*WHAT YOU ARE ASKED TO DO*: Only one stretch of the data below is wanted: the lines starting at the one with "At what coordinates should I click to accomplish: Open" and ending at the one with "Task: Select the 07/02 date tick label", both included, given again exactly.

Saved data entries

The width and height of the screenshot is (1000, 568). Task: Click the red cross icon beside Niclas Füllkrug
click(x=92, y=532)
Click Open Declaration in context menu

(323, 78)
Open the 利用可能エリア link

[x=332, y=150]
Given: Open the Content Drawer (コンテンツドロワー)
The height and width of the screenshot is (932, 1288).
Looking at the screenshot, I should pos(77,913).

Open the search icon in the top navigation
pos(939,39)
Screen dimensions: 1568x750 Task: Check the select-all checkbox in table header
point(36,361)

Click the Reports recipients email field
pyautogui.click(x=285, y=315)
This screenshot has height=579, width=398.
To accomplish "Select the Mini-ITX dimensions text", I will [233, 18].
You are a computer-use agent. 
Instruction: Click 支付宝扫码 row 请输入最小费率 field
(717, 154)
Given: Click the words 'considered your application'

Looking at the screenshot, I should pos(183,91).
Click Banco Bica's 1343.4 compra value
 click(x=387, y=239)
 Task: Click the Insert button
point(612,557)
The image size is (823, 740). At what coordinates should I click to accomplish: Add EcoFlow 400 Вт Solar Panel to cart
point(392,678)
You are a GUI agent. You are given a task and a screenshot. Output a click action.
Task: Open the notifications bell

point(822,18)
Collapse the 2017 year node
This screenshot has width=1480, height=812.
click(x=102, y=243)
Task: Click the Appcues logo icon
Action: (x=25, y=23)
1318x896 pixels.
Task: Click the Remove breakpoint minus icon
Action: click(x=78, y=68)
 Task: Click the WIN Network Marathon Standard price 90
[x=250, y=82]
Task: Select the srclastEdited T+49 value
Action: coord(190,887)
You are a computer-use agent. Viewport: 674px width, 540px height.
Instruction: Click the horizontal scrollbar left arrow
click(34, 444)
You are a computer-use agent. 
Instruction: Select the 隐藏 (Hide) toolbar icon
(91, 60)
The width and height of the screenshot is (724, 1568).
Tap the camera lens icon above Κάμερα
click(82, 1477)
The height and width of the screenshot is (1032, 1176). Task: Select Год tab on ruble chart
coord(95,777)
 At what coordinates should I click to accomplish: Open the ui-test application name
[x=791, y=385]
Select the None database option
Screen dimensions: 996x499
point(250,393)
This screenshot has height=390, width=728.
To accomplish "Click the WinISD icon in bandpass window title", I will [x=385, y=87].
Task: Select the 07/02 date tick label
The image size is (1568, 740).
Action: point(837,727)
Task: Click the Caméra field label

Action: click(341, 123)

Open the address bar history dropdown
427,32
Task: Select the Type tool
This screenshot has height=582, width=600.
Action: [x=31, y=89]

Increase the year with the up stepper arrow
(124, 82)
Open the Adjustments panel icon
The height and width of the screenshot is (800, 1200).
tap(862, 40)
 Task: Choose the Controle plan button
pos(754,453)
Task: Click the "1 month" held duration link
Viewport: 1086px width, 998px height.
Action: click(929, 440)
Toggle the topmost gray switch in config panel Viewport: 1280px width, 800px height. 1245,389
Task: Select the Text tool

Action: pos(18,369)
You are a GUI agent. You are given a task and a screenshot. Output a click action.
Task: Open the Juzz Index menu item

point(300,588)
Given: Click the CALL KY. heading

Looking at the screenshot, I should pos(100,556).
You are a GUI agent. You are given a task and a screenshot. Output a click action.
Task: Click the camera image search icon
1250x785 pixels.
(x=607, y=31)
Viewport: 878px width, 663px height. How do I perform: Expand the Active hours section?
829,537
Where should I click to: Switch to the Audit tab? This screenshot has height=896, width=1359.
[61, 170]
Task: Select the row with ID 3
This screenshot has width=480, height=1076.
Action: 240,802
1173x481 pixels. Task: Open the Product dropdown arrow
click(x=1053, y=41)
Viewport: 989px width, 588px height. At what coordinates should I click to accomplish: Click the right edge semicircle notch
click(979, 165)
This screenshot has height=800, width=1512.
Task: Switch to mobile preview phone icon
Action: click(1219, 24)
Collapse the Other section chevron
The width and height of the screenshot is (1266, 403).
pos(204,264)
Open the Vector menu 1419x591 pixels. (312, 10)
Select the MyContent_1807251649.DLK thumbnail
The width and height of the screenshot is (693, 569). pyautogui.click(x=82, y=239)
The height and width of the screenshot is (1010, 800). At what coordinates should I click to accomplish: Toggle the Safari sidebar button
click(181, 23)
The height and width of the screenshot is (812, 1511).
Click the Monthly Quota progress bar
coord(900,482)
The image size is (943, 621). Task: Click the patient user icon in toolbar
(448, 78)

*WRITTEN REPLY*:
 At what coordinates should I click to accomplish: Open the ui-test application name
[x=791, y=385]
Select the None database option
Screen dimensions: 996x499
point(250,393)
This screenshot has height=390, width=728.
To accomplish "Click the WinISD icon in bandpass window title", I will [x=385, y=87].
Task: Select the 07/02 date tick label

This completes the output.